2. Under a semi-permanent pseudonym, Hoosier Economist, knowable by the webmaster and not especially secret.
3. Under a one-time-use pseudonym, Econ142a, knowable by the webmaster but secret from everyone else in the world under pain of liquidated damages of $50,000 paid by the AEA.
   Ex post regulation should be used, not ex ante regulation. Ex ante regulation is what research ethics committees do: they require you, at great cost and delay, to show in advance that you aren’t going to torture undergraduates, even though 99.9% of research is harmless. The alternative is ex post regulation: punish the .01% of researchers that torture undergraduates.  In the current context: let everything go through, but then punish posters who behave badly--- something very easy in EconSpark because only AEA members can post, so you can expel a miscreant, as a last resort, and make him buy a new membership to avoid your punishment.
commented ago by (1.6k points)
I firmly believe that people should own up to their opinions and writings under their true names. Think how much trouble would have been avoided if Facebook and other sites had enforced such a policy rigorously. There may be extremely rare exceptions (leaking the Pentagon Papers?), but they should be governed by very clear and narrow editorial policies. A problem with the ex post regulation that Rasmusen proposes is that the penalties cannot be severe enough to serve as an adequate deterrence to misuse. Of course my proposal is subject to its own problems: Who governs the editors?

1 Answer

+4 votes
answered ago by (900 points)
Yes! But I think the relevant comparison is not EJMR, as the tag suggests, but the very civil stack exchange site on academia at https://academia.stackexchange.com/ which also uses the question-answer format EconSpark uses rather than being a traditional forum.

Taking a look there, it should be clear that this is a very civil, constructive, and useful place in which many users ask questions anonymously (all the suggested options are present) for good reasons. Here are some examples in which anonymity makes very much sense:




Side remark: I'm not sure only AEA members are allowed to post here; the "About EconSpark"-section says "[t]his moderated message board was created to provide a place for members and other registered users to share information relevant to economics."

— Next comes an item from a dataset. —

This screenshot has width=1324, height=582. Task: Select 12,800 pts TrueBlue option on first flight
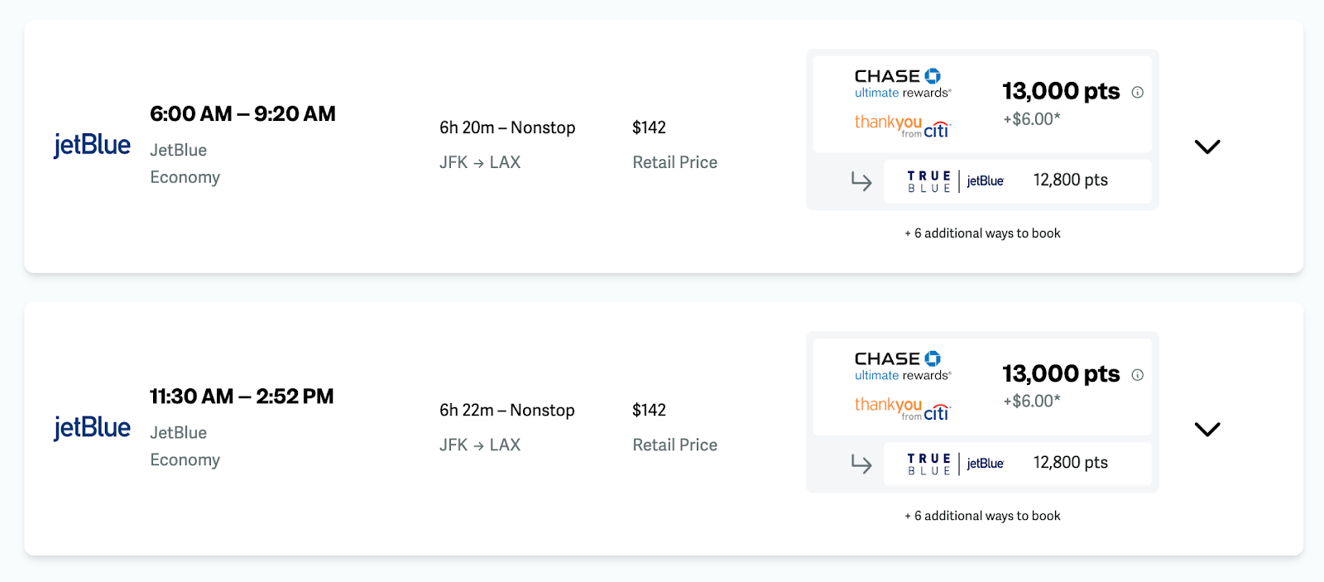(x=1070, y=180)
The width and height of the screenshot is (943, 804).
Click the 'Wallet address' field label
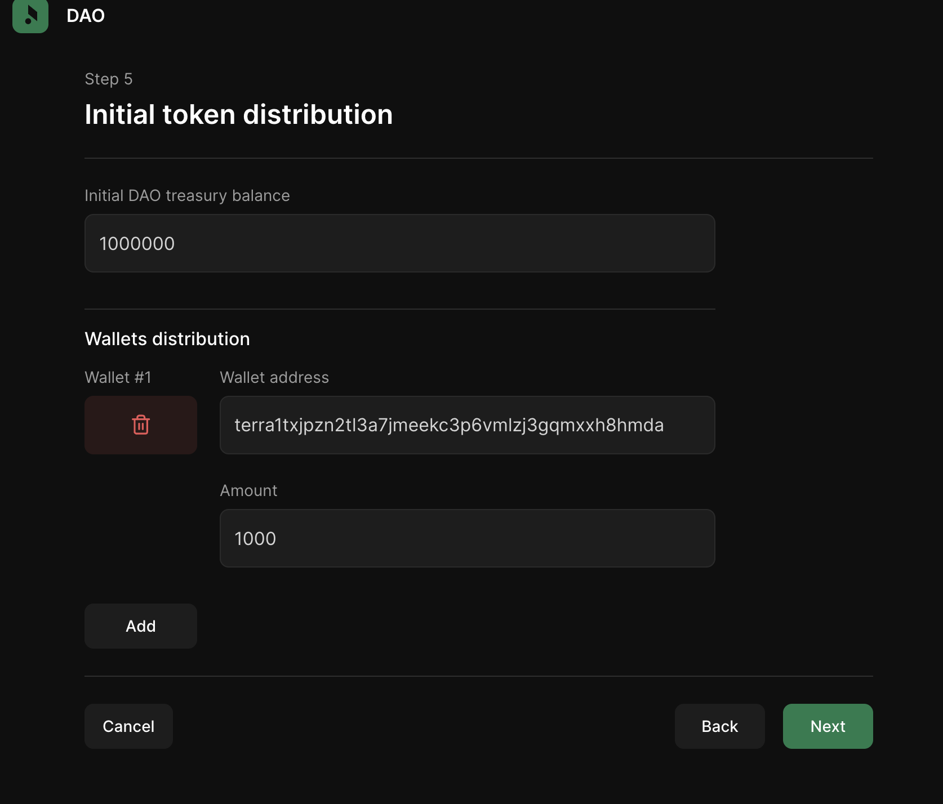pyautogui.click(x=274, y=377)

Another side remark: A point of research ethics committees is that allows researchers to do things that might be on the borderline of what might is admissible without having to fear negative consequences. It might well encourage bolder rather than timider research, though this clearly depends on the specific implementation. But messages don't need to get preapproved at EconSpark anyways.
commented ago by (1.8k points)
Michael Greinecker makes a very good point about StackExchange. I do not think we understand when the anonymity option turns toxic and when it does not—something about the frequency and motives of the trolls, and the confidence of the community, and the willingness of moderators to act, I suspect.

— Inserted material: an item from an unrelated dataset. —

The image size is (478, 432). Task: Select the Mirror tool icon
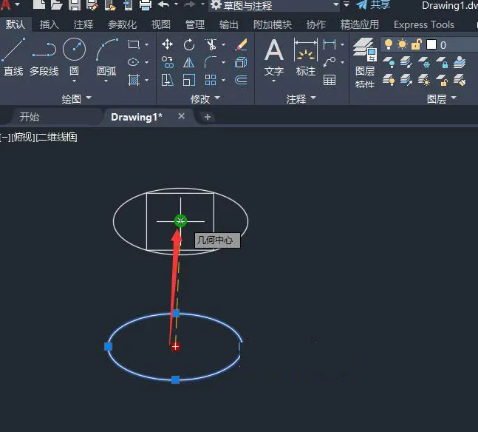pos(189,63)
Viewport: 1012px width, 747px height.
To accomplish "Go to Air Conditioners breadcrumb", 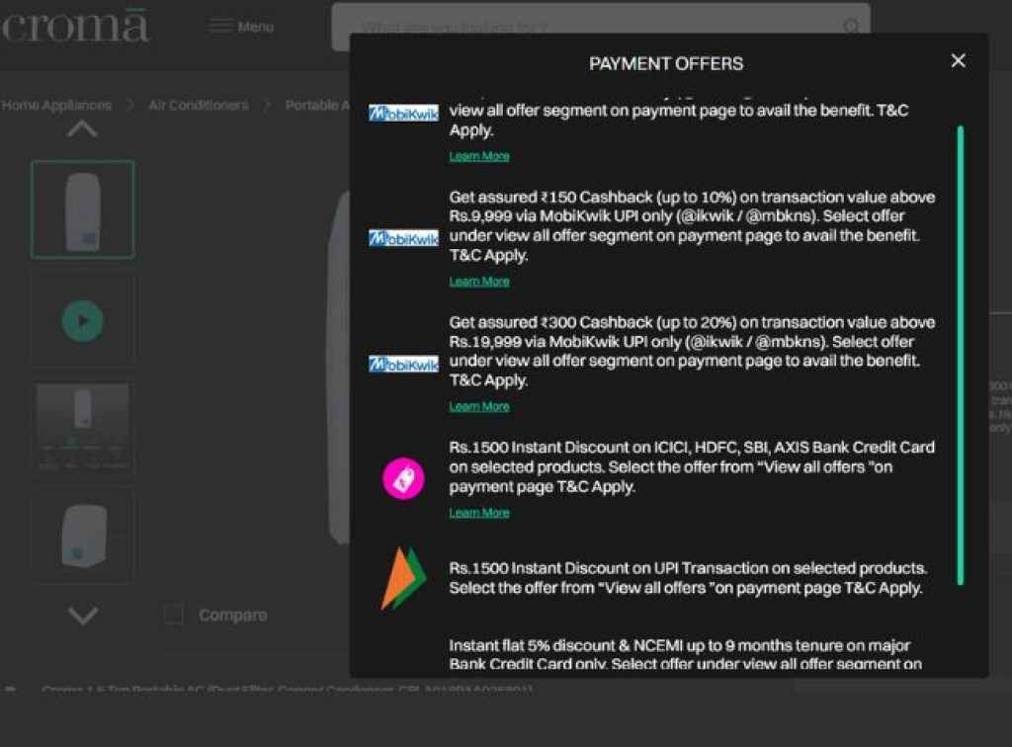I will [x=198, y=105].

Until we figure this out, I am leery about Eric's option 3. But I wholeheartedly endorse (2). Secret identities have their uses, but they work best when they get reputations attached to them...


commented ago by (190 points)
edited ago by
How do you post something anonymously on EconSpark? I have a personal question I'd like to ask anonymously.
commented ago by (3.5k points)
The AEA will know who you are, but you can have a username (such as datacrat I suppose) that doesn't identify you to anyone else.